[[ Entries shown, beginning ]]
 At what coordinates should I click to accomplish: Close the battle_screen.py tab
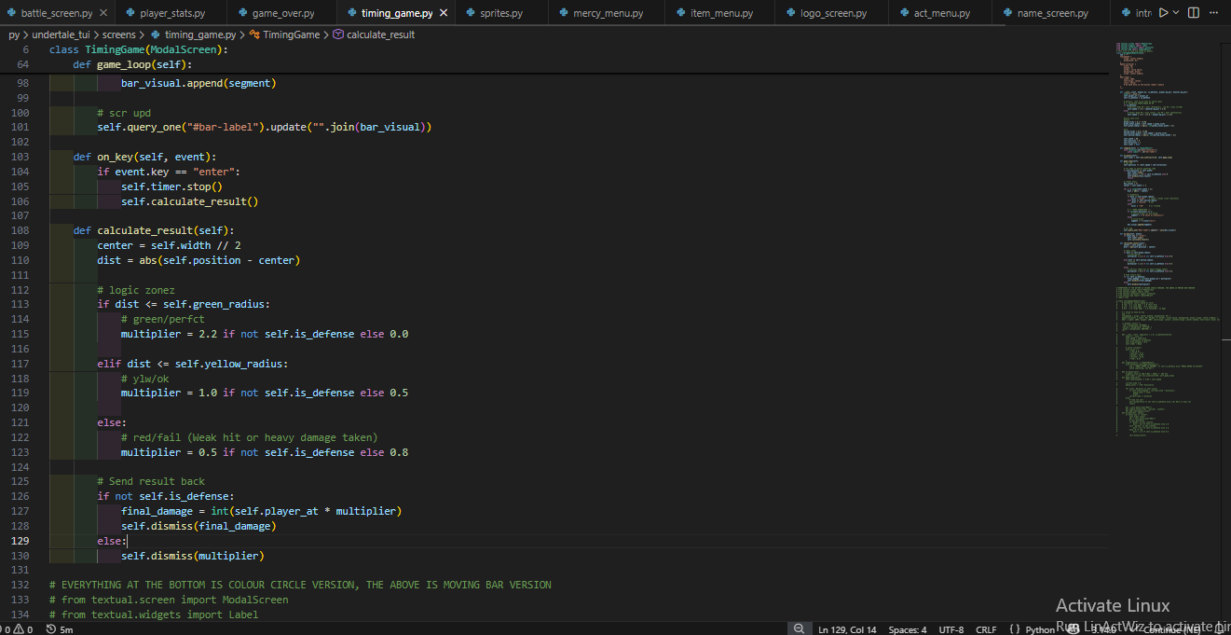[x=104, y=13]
[[ Entries shown, end ]]
[[ Entries shown, beginning ]]
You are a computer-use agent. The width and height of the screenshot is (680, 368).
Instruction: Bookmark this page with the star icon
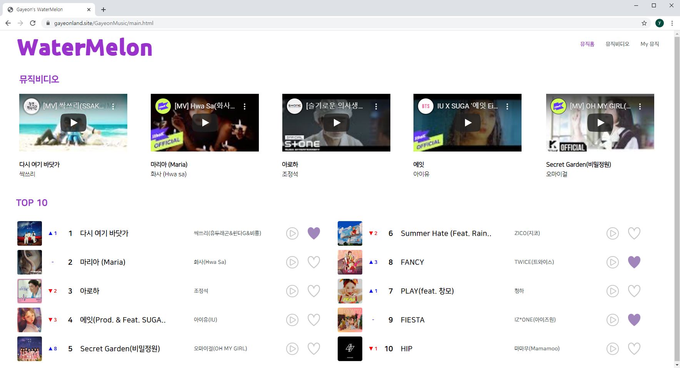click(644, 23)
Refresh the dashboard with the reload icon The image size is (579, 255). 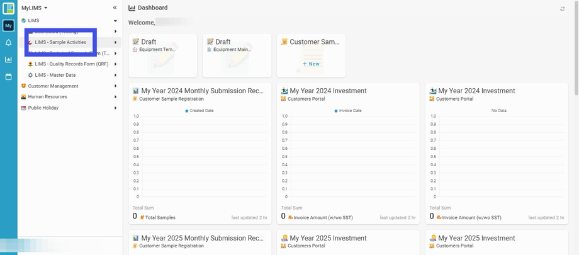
[[ Entries shown, end ]]
[[ Entries shown, beginning ]]
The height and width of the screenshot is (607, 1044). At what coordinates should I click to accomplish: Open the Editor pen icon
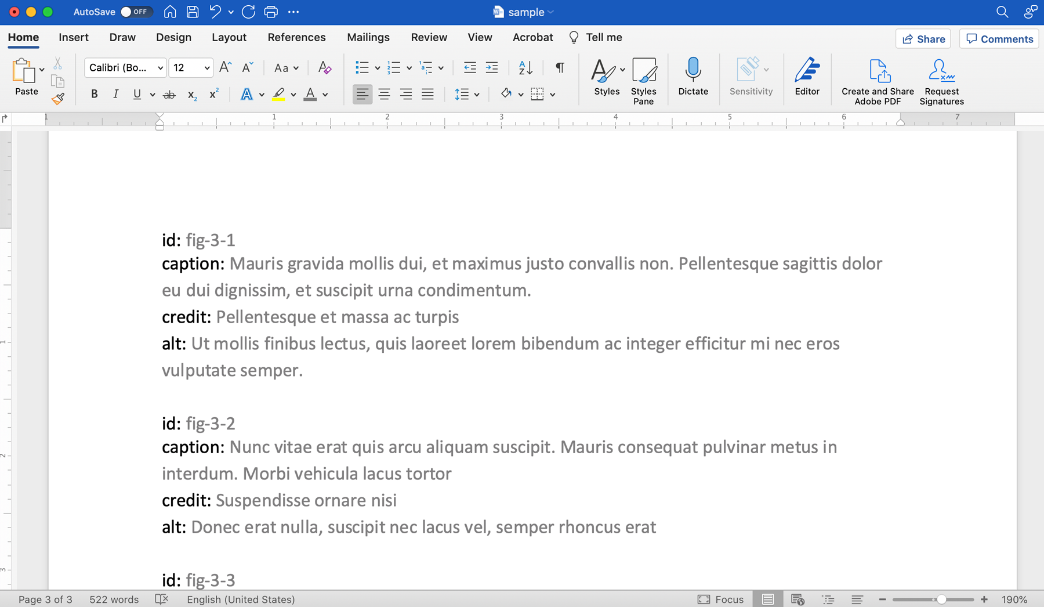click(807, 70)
[[ Entries shown, end ]]
Task objective — In the entries above, find the line with "Instruction: Bookmark this" and the line with "Refresh the dashboard". Return exactly those lines and all the ones between them, pictures excluded.

Reply —
Instruction: Bookmark this page with the star icon
click(644, 23)
Refresh the dashboard with the reload icon The image size is (579, 255). 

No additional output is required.